The corpus of pre-firing potmark from Adaïma (Upper Egypt)
EHESS-CRPPM, CNRS UMR 5608 “TRACES,” Toulouse, France
In light of the renewed interest in Predynastic and Early Dynastic potmarks expressed at the Second International Colloquium on Predynastic and Early Dynastic Egypt: Origins of the State 2, which took place in September 2005 in Toulouse, France (Midant-Reynes and Tristan [eds.] 2008), an international potmark forum was initiated (van den Brink 2007) and a workshop was held during the Third International Colloquium in London 2008 in order to discuss the role and function of this material in the context of state formation.
This paper presents data available from the study of pre-firing potmarks found at the Predynastic site of Adaïma, Upper Egypt (3700–2600 BC), the excavation of which was completed in 2005. In total, 662 signs were recovered from both the cemeteries and settlement. The marks were placed on different types of pots such as jars, bowls, bread moulds or cooking pots made of various fabrics (Bréand 2005). The signs are classified according to their formal appearance. The chronological range of their use runs from Naqada IID–IIIA1, for the most ancient sign, until the end of the occupation of the site at the end of Dynasty 3.
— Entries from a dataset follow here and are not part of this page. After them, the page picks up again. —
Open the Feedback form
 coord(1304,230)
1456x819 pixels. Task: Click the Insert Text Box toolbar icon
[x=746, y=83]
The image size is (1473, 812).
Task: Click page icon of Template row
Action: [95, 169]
The study of the correlations between the carriers and the marks reveals the concomitant presence of similar signs placed on different types of pots destined for transport or storage, such as jars, or for food preparation, such as bread moulds and cooking pots. This situation leads us to reconsider the previous interpretations of the function of potmarks proposed by many scholars (van den Brink 1992, 276 n. 4) and to extend the possibilities of the discussion. One particular suggestion concerns the existence of scalable systems for counting in order to gain control of the production of the pots. One significant example of a particular group of signs is presented here in more detail, allowing us to open the debate.